*Data records*:

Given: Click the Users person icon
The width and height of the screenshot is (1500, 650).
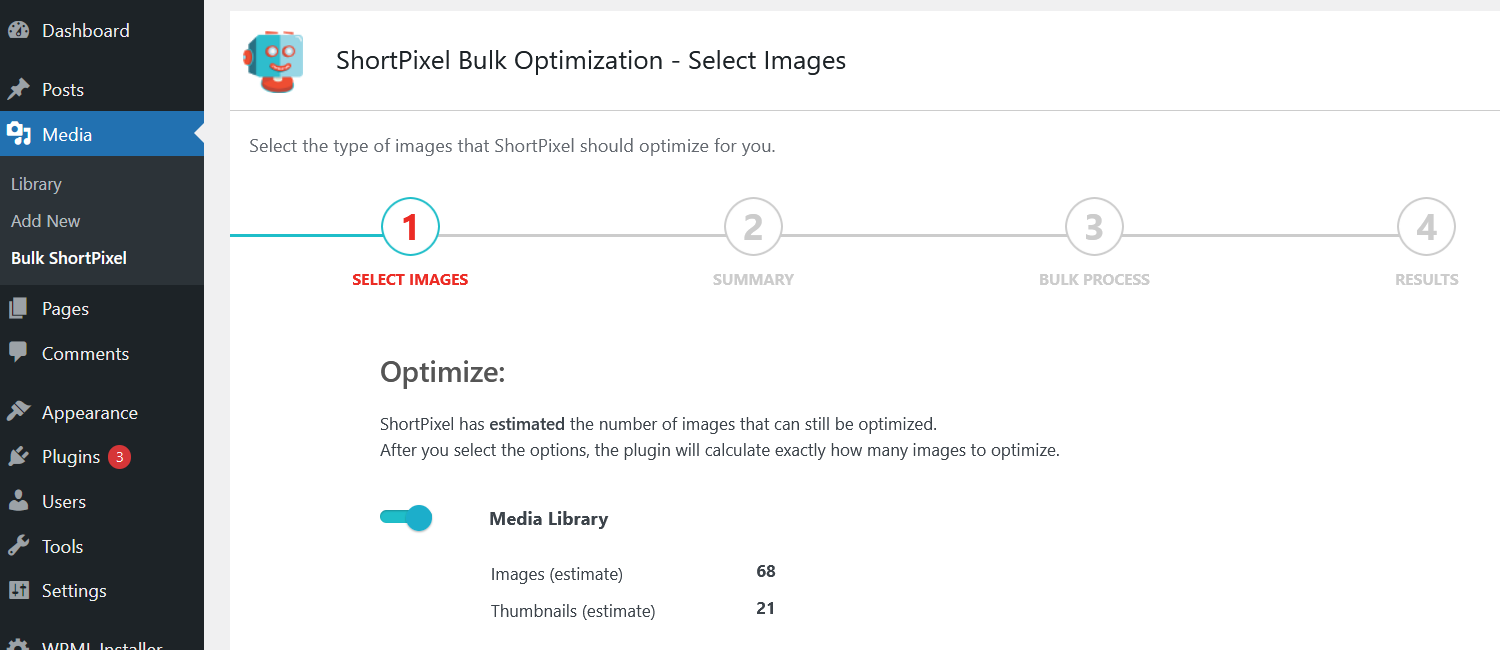Looking at the screenshot, I should click(18, 501).
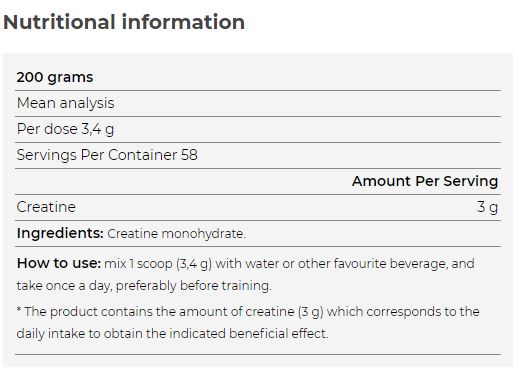This screenshot has width=517, height=373.
Task: Click the Per dose 3,4 g row
Action: tap(258, 129)
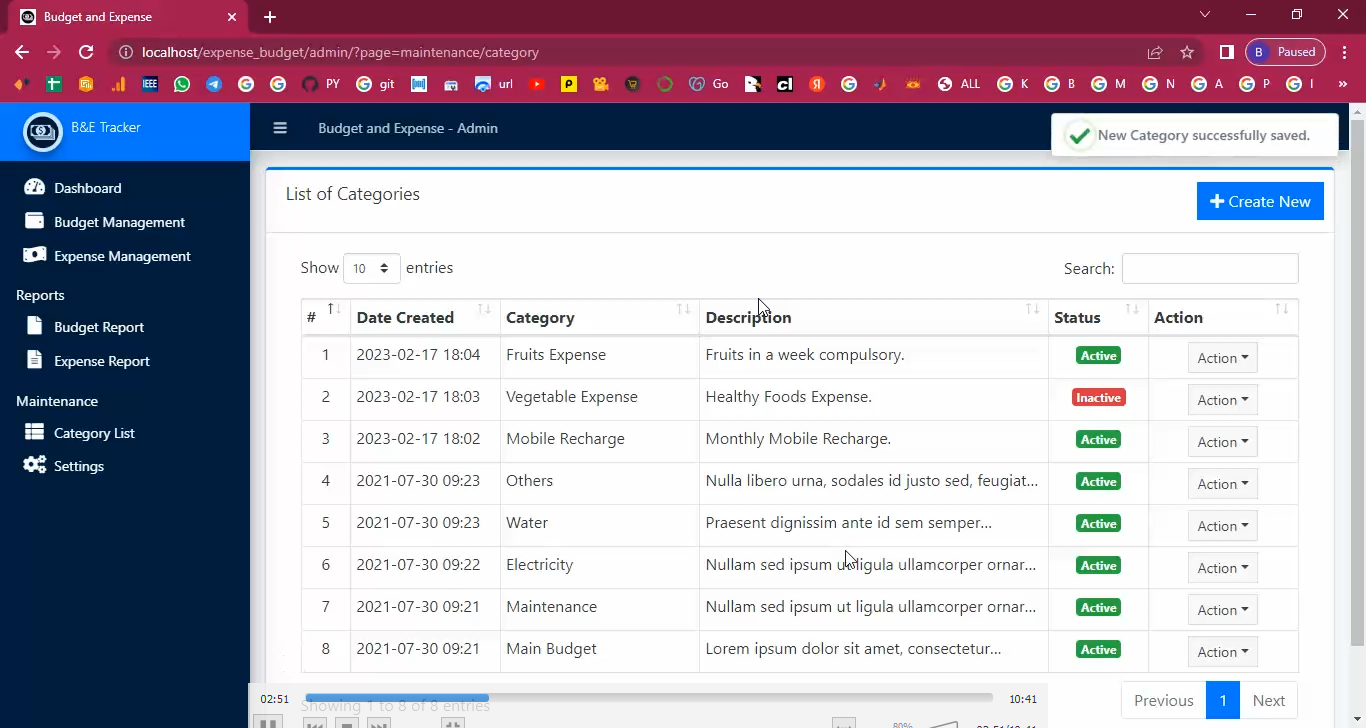Image resolution: width=1366 pixels, height=728 pixels.
Task: Open Expense Report from sidebar menu
Action: click(101, 361)
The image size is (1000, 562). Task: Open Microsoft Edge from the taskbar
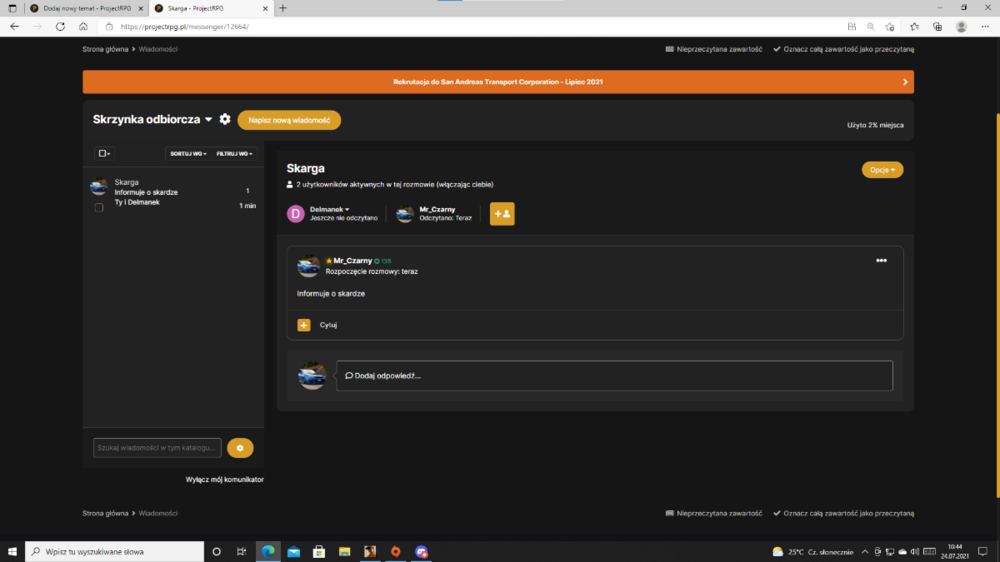coord(268,551)
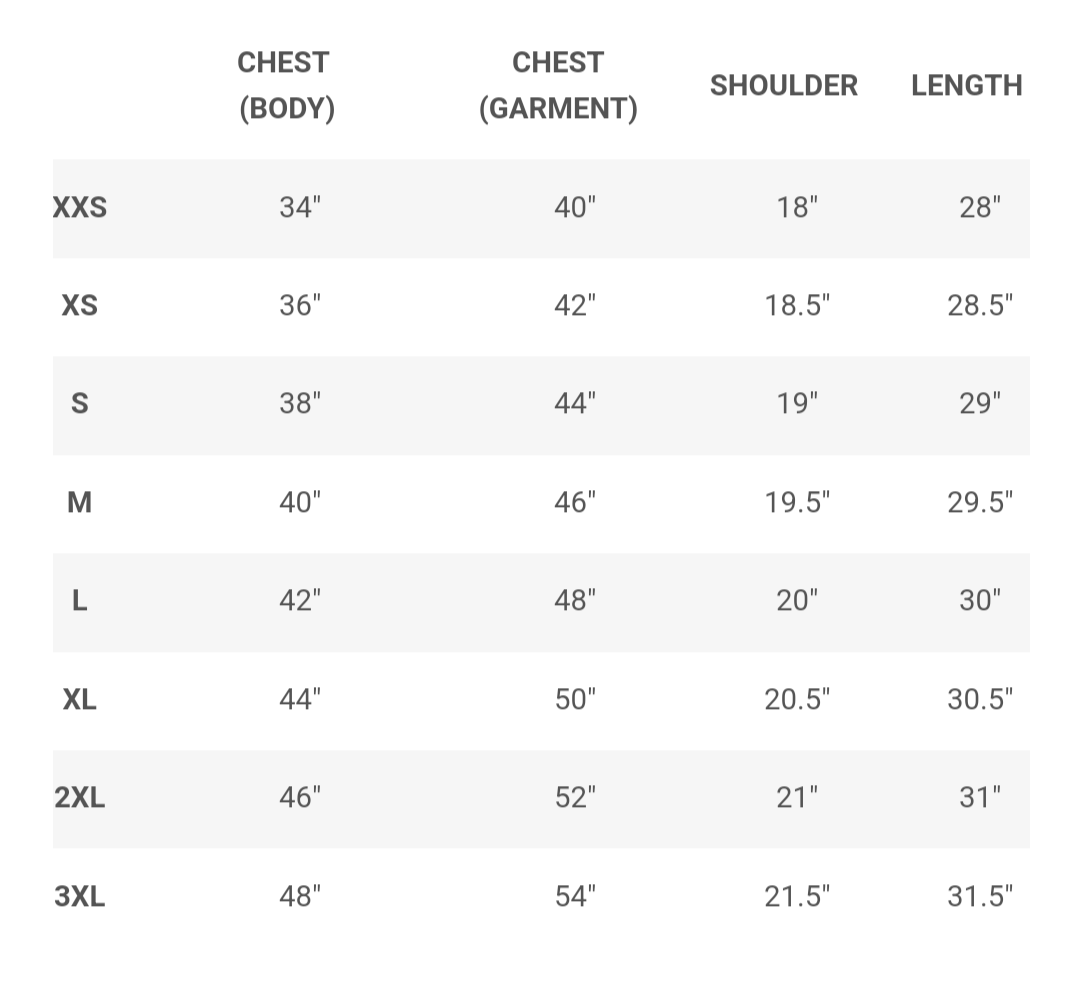Select the 30" length value for L
Viewport: 1080px width, 988px height.
click(980, 601)
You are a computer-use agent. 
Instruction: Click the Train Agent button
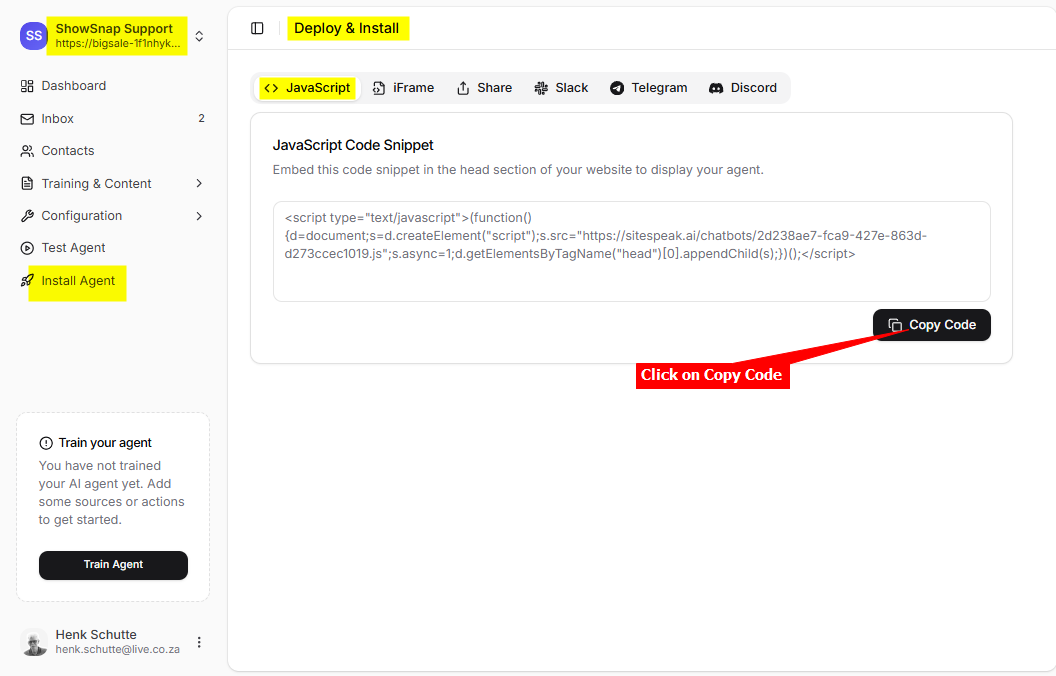pos(113,565)
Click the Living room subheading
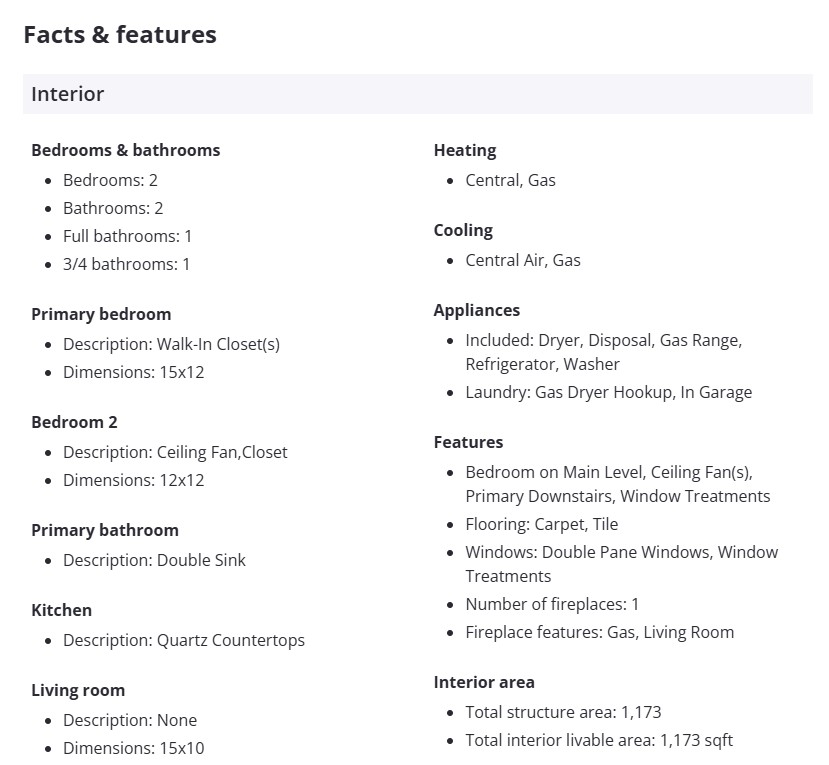This screenshot has height=765, width=829. 78,690

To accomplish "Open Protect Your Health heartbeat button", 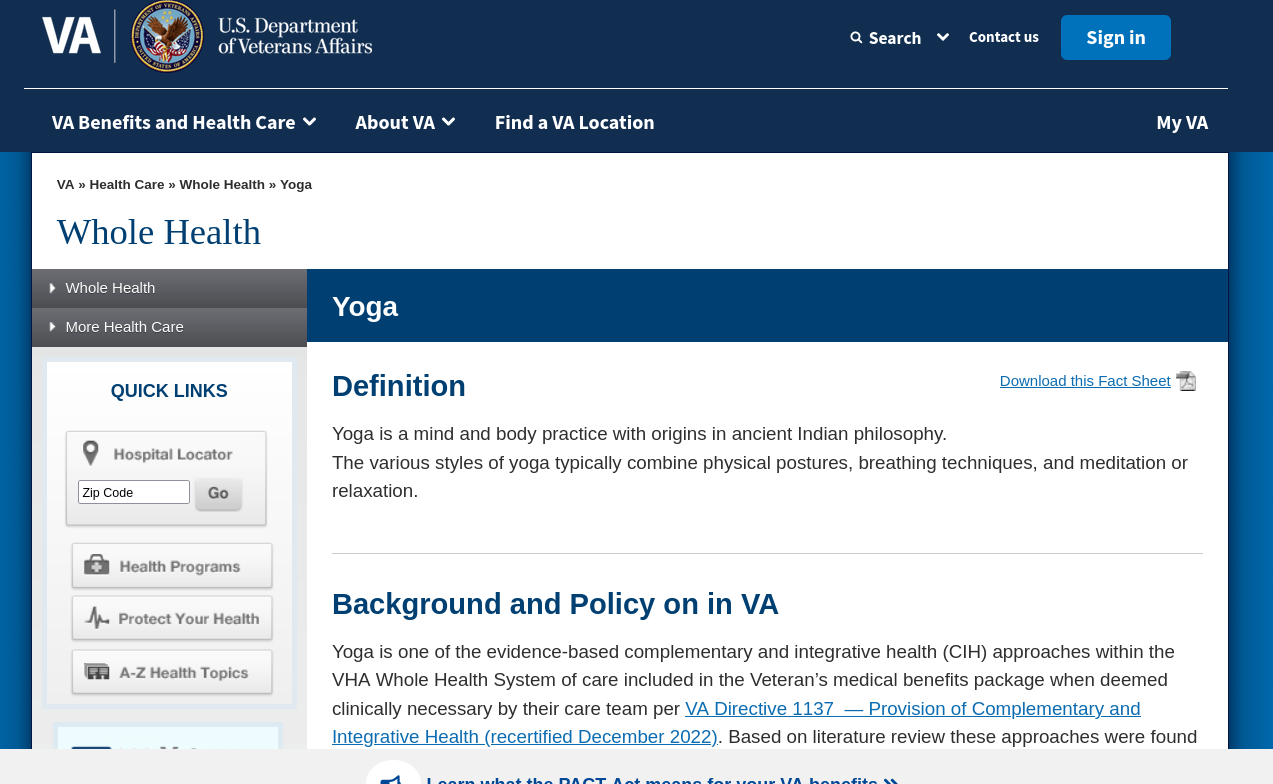I will pos(172,619).
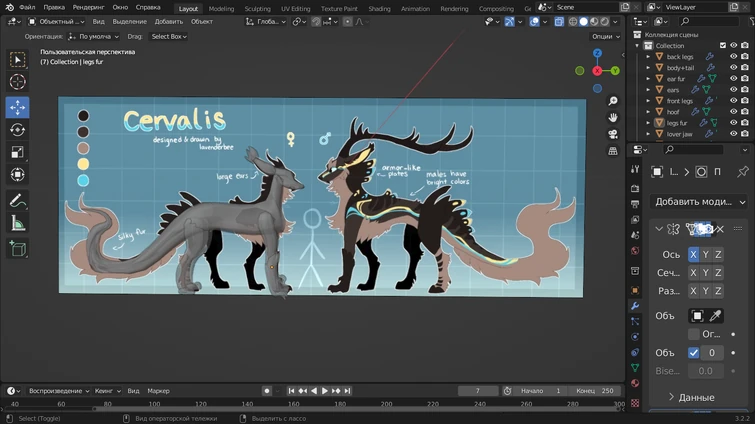This screenshot has height=424, width=755.
Task: Click the pan view hand icon
Action: point(613,117)
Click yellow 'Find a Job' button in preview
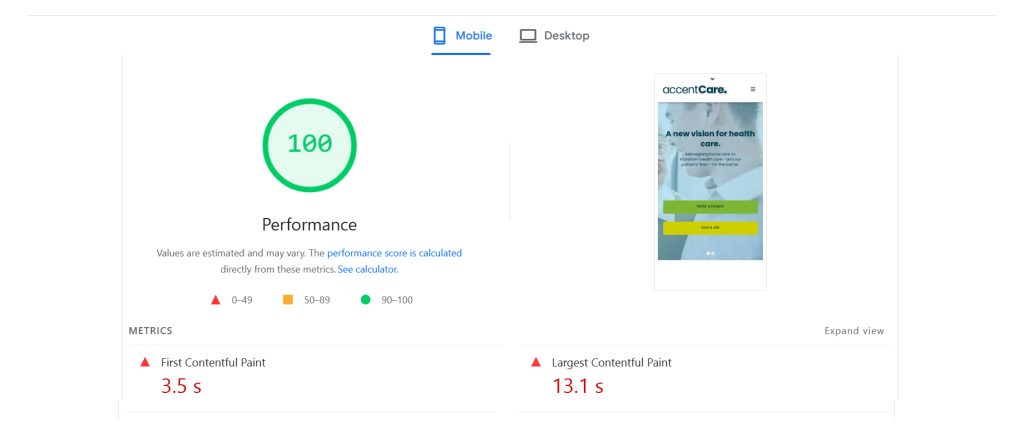The height and width of the screenshot is (448, 1024). tap(710, 227)
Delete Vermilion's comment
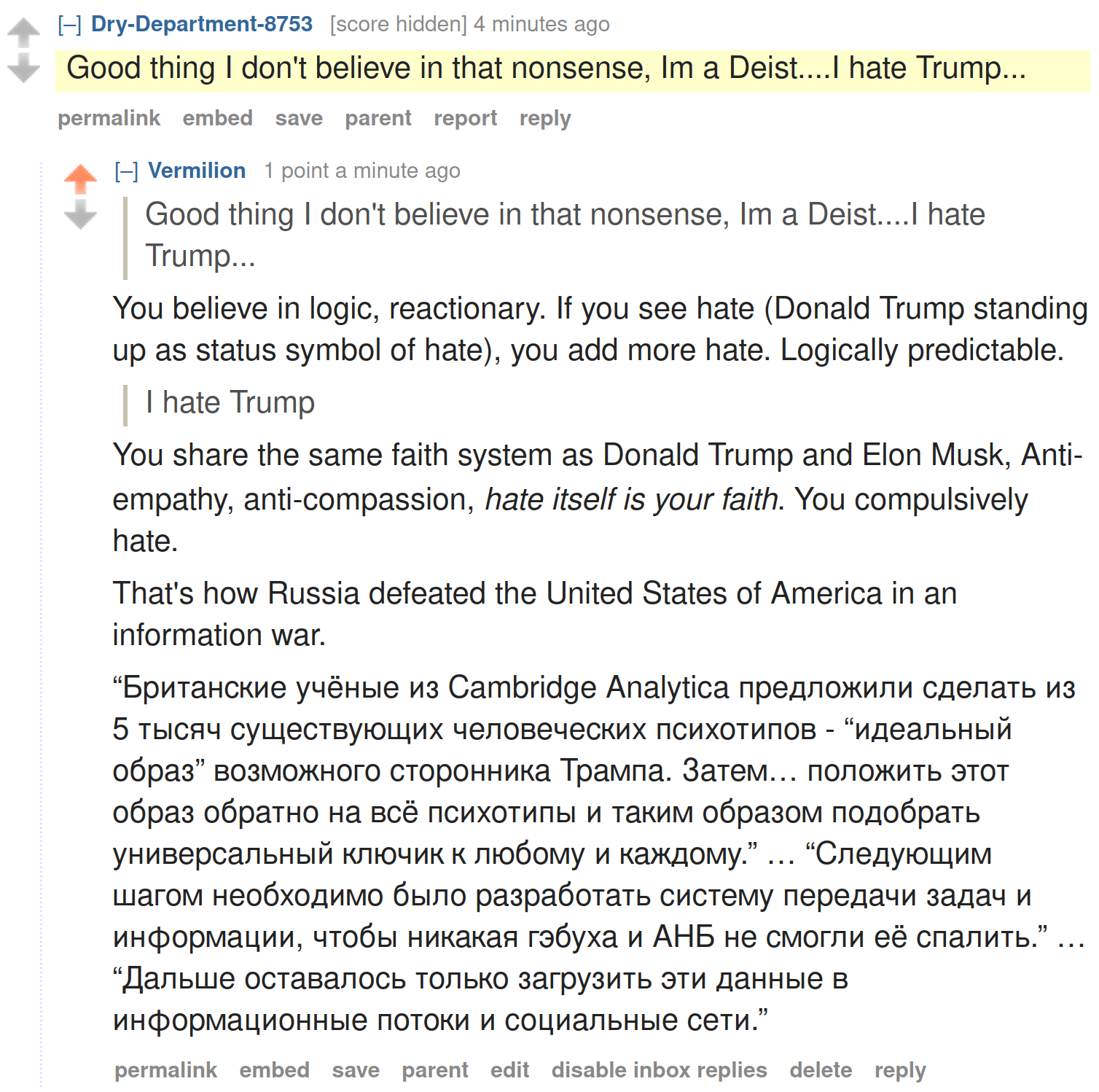This screenshot has width=1099, height=1092. pos(821,1070)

*Task description*:
Reproduce word for word the lines from the one containing "Click yellow 'Find a Job' button in preview" through the end of the data, both ends kept. Drop the pictures.

*Answer to the problem*:
Click yellow 'Find a Job' button in preview
The height and width of the screenshot is (448, 1024). tap(710, 227)
Delete Vermilion's comment
This screenshot has width=1099, height=1092. pos(821,1070)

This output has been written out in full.